▶ [PROMPT]:
Please repeat exactly the lines from the one containing "The height and width of the screenshot is (269, 441)." through the last line of the records, both included, and nothing else, leaving out any pictures.

▶ [PROVIDED DATA]:
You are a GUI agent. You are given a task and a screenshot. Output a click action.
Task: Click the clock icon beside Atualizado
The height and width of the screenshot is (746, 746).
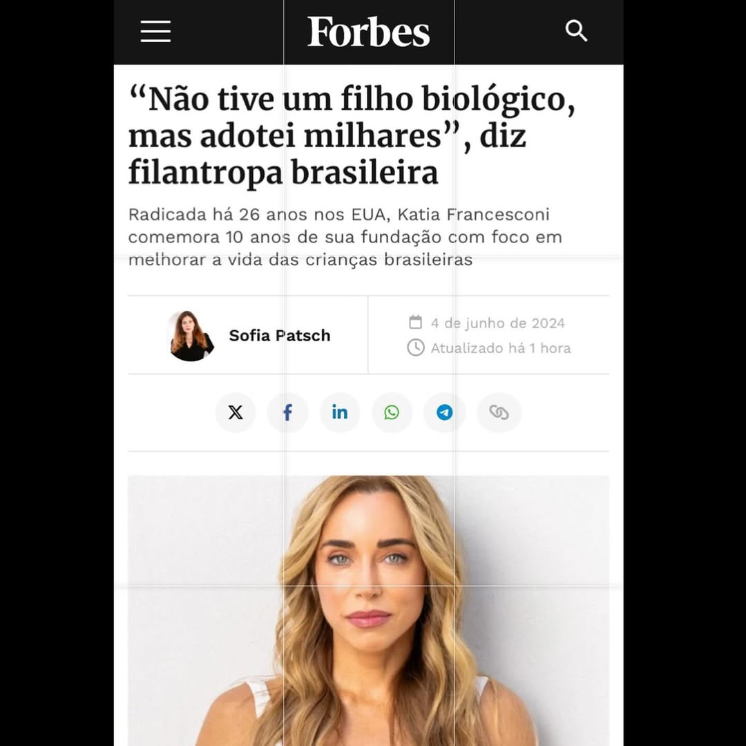(x=415, y=347)
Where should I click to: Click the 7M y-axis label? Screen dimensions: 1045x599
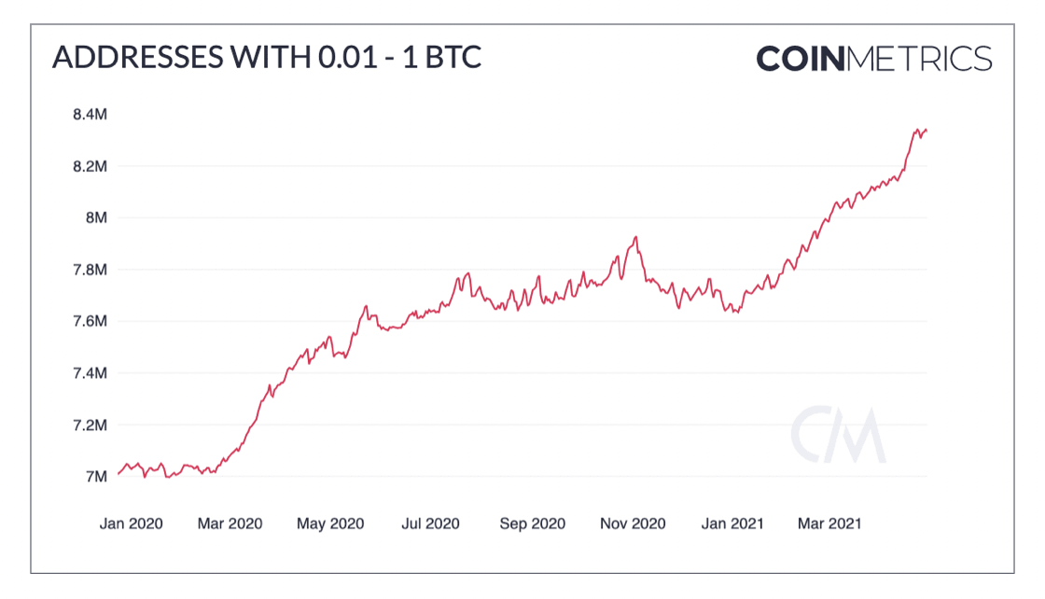tap(97, 477)
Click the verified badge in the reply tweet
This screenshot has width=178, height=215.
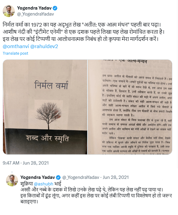pyautogui.click(x=58, y=177)
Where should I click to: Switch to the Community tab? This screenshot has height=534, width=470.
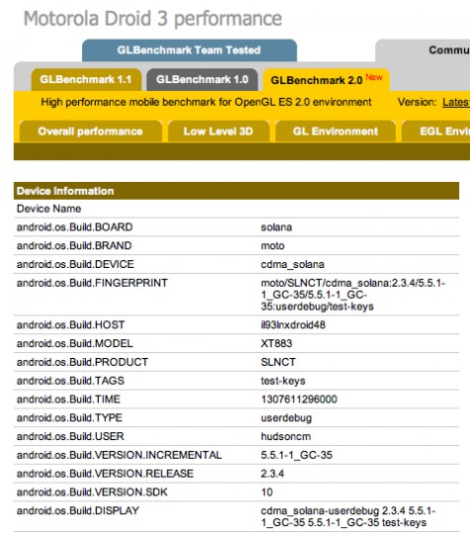[423, 50]
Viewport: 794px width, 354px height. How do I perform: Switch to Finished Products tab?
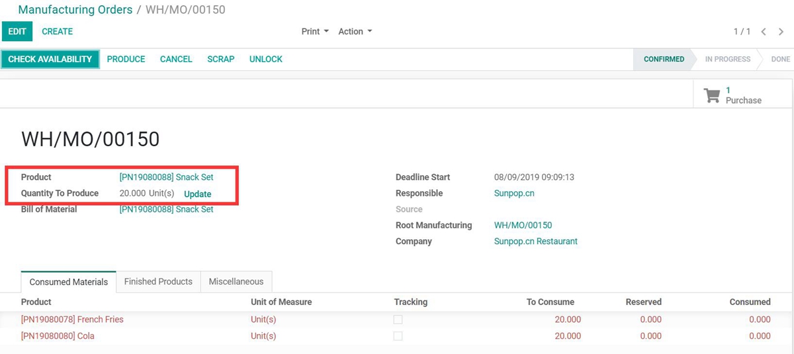coord(158,282)
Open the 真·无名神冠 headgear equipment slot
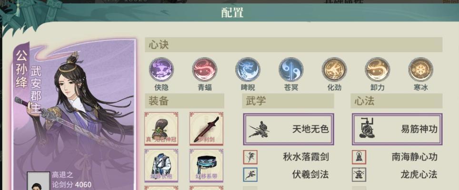 tap(161, 128)
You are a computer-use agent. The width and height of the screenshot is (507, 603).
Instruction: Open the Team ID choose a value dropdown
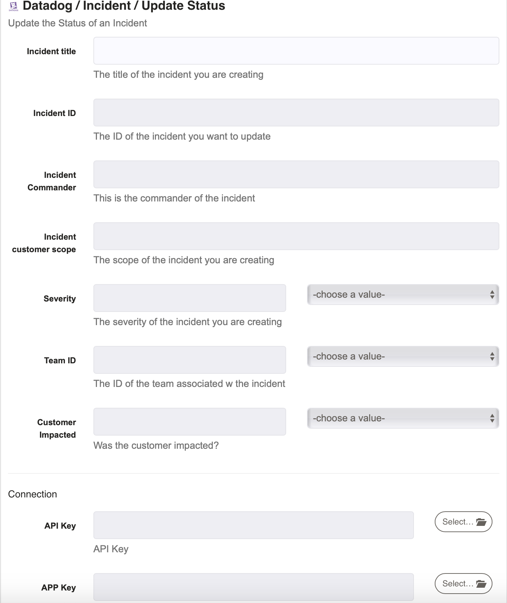point(403,356)
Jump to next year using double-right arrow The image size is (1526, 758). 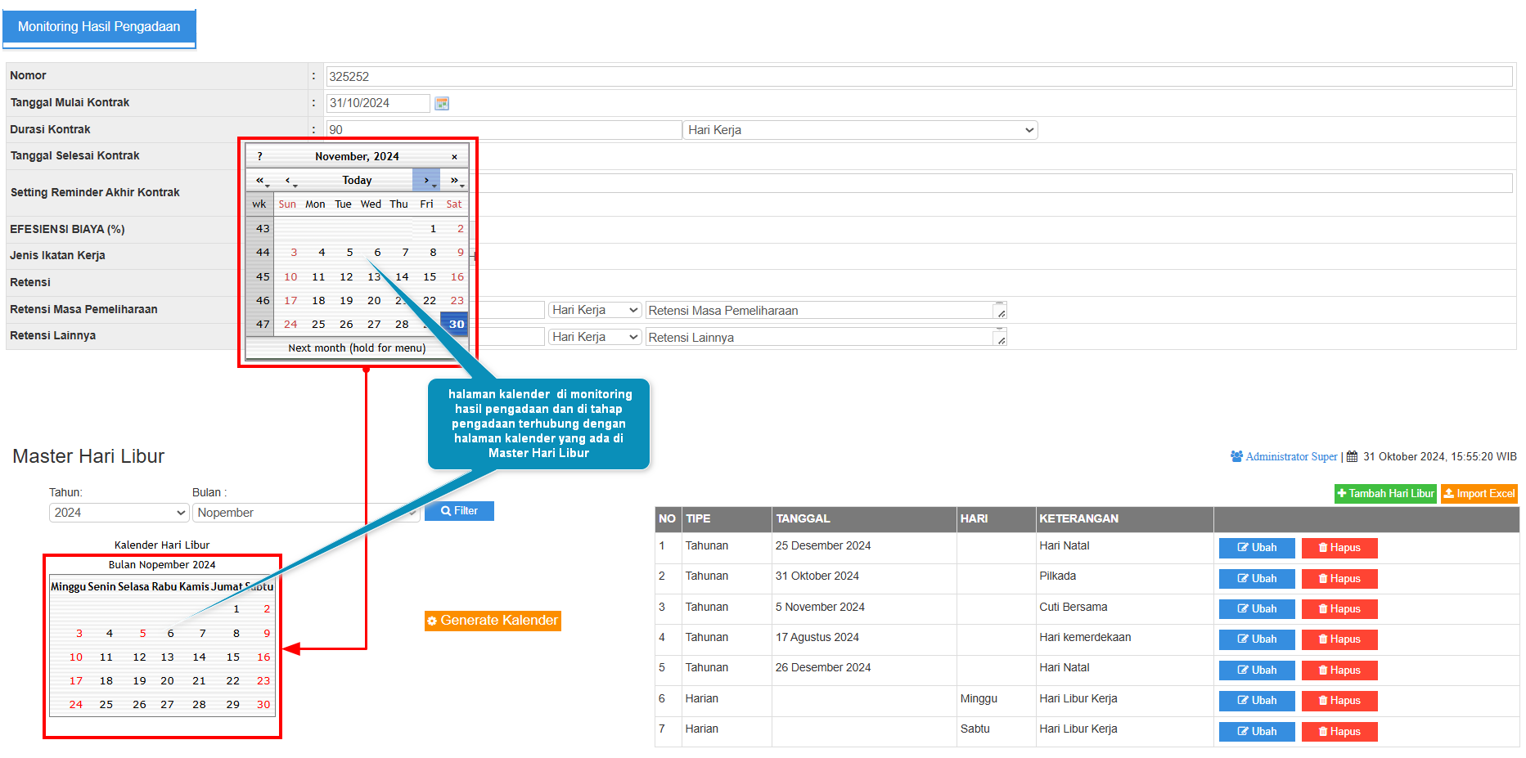coord(455,180)
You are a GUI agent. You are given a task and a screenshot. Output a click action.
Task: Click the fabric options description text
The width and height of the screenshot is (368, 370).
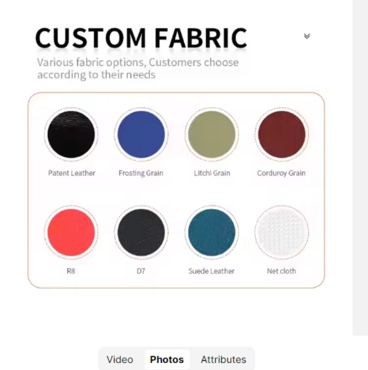pyautogui.click(x=138, y=68)
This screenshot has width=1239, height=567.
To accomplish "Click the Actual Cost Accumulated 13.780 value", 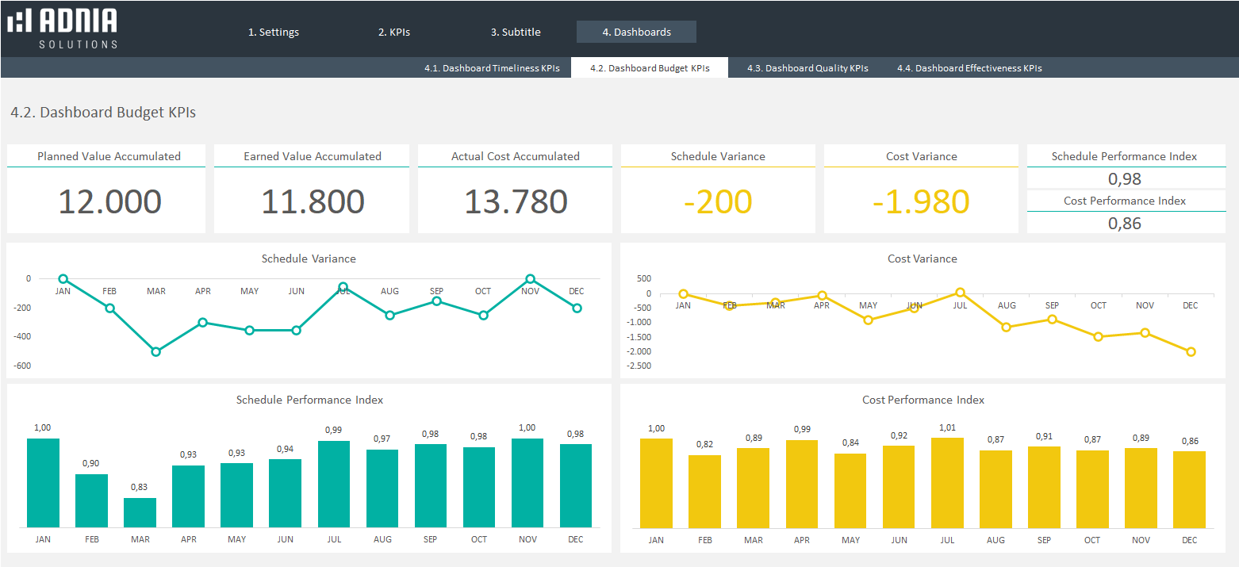I will (516, 201).
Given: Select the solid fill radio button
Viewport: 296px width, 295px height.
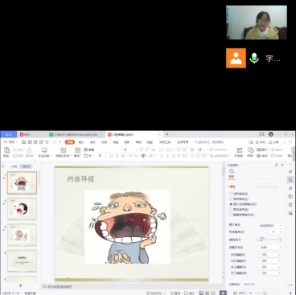Looking at the screenshot, I should (231, 194).
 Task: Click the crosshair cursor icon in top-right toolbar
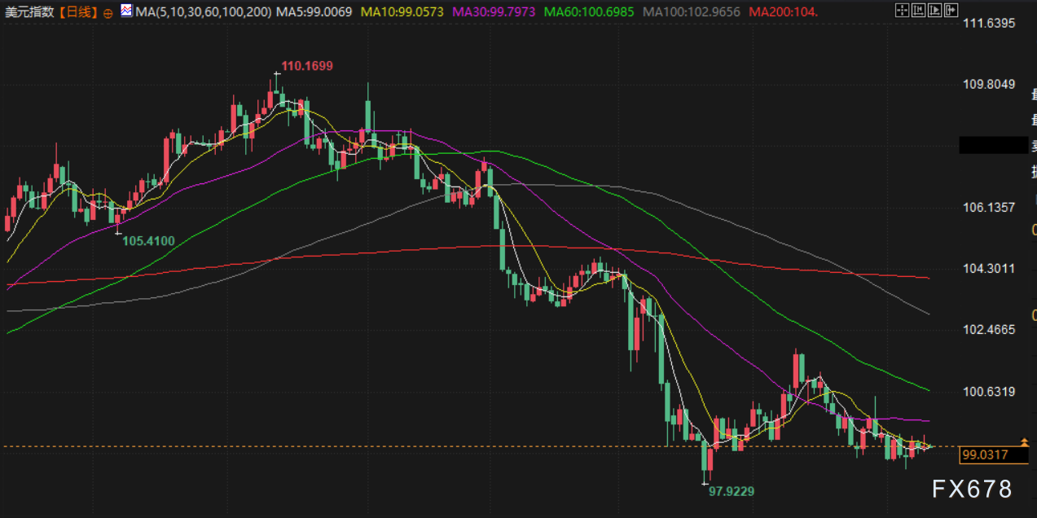tap(902, 10)
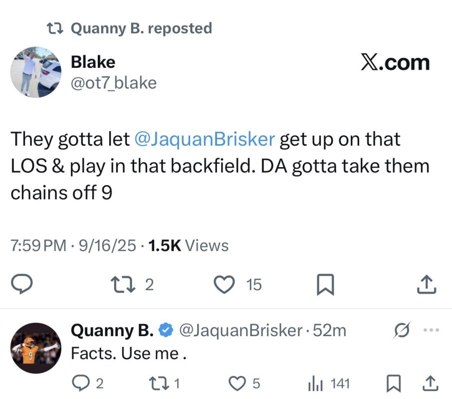Bookmark Quanny B.'s reply
The height and width of the screenshot is (399, 452).
tap(394, 384)
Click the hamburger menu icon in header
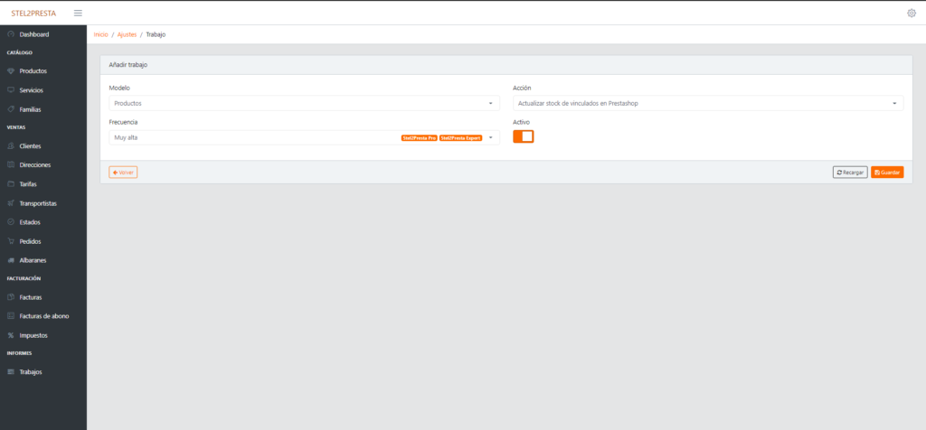The image size is (926, 430). [78, 13]
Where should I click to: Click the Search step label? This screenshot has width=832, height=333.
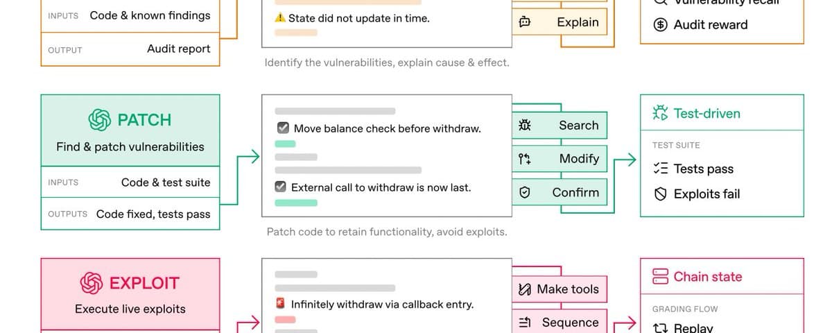[578, 126]
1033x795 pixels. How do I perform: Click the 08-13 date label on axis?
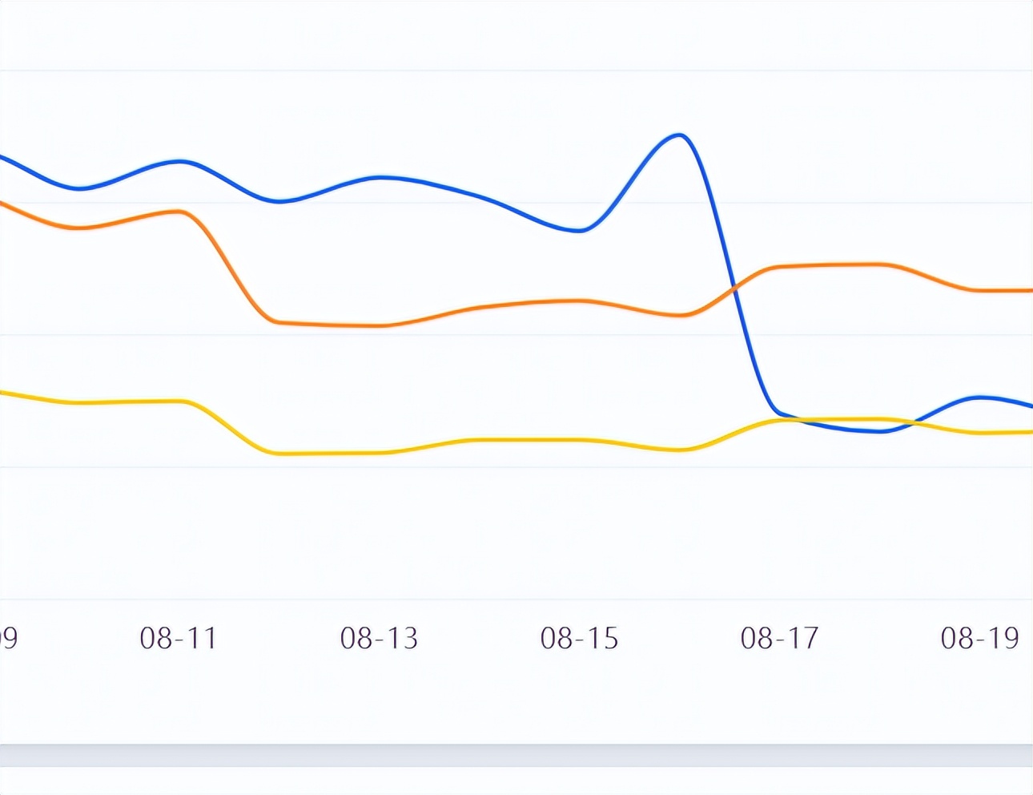click(379, 638)
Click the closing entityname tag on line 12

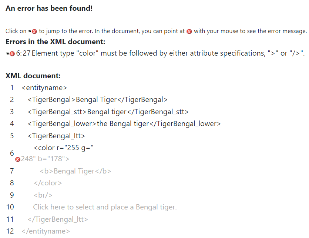pyautogui.click(x=46, y=231)
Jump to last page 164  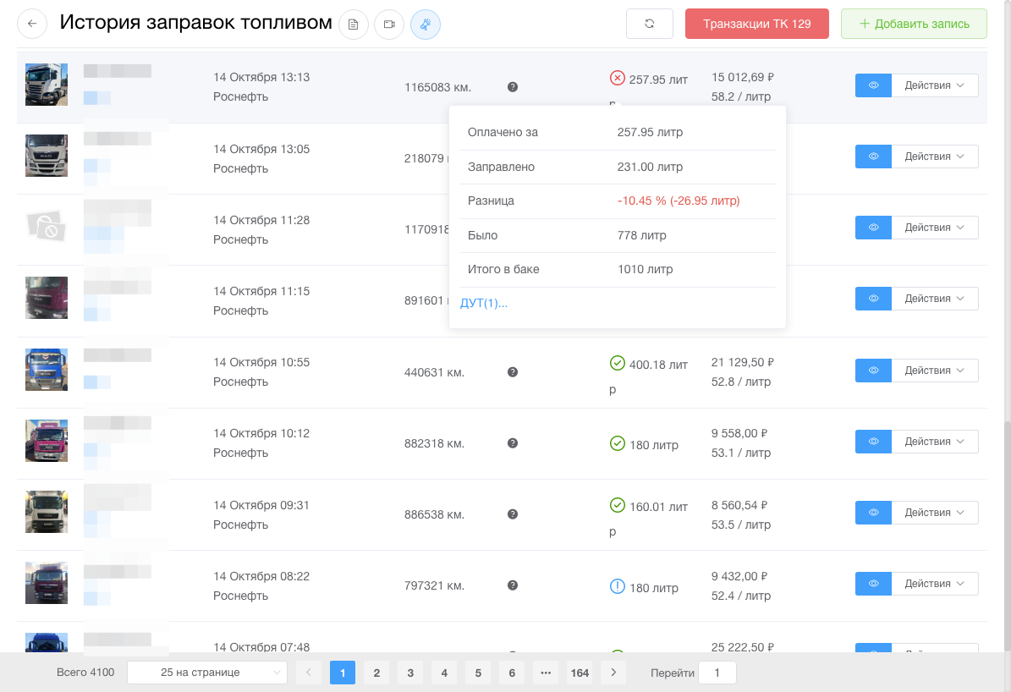pyautogui.click(x=580, y=673)
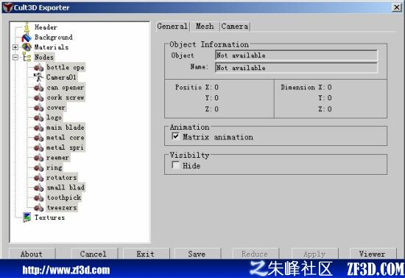Select the Header info icon in tree
This screenshot has height=278, width=405.
[x=27, y=27]
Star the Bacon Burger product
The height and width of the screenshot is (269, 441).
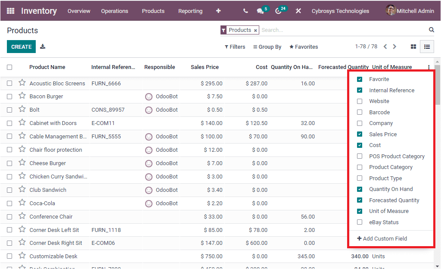click(x=22, y=96)
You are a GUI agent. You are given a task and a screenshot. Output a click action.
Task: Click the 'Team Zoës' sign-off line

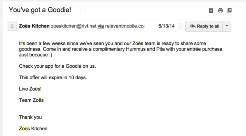(31, 100)
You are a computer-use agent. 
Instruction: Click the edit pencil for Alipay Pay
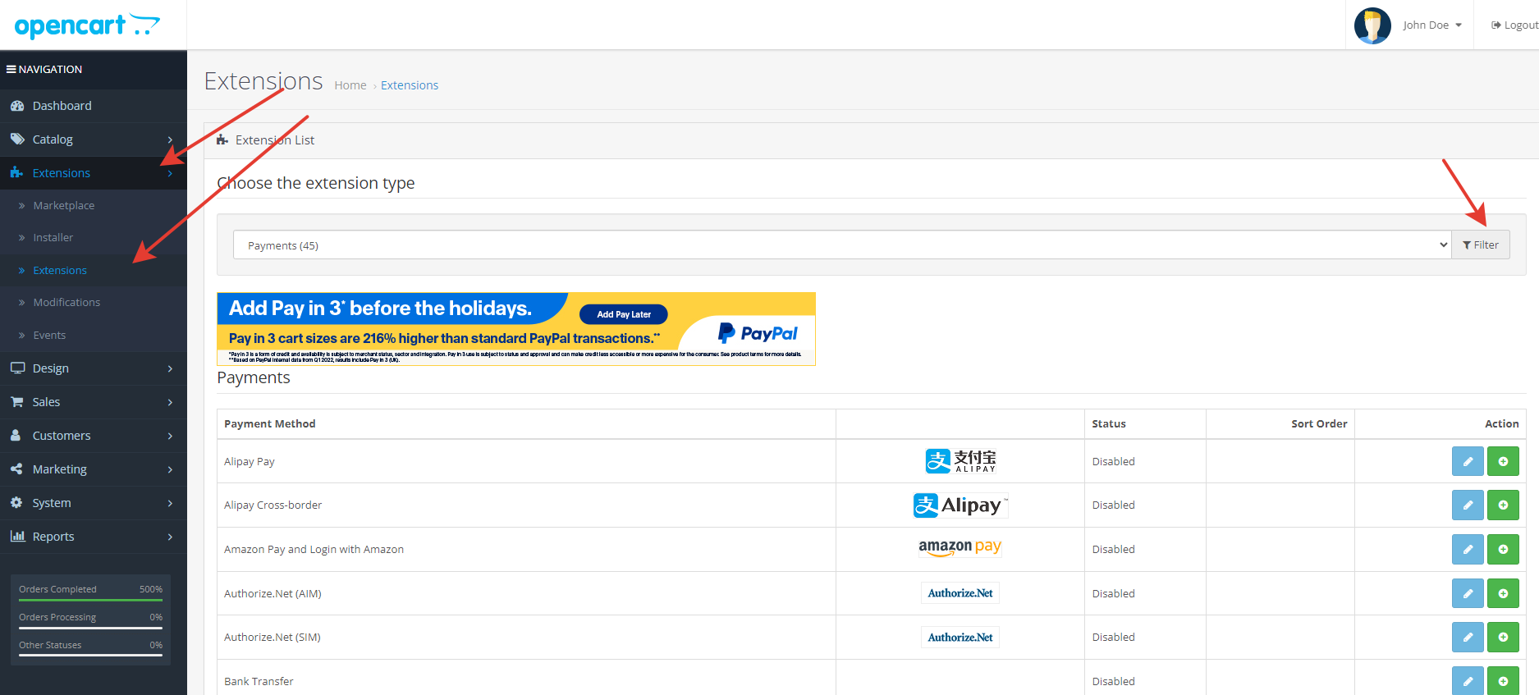[x=1467, y=461]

▶ [OUTPUT OF THE TASK]:
The height and width of the screenshot is (269, 441).
click(x=22, y=96)
You are a GUI agent. You are given a task and a screenshot. Output a click action.
Task: Click the 'Team Zoës' sign-off line

(31, 100)
You are a computer-use agent. 
Instruction: Click the edit pencil for Alipay Pay
[x=1467, y=461]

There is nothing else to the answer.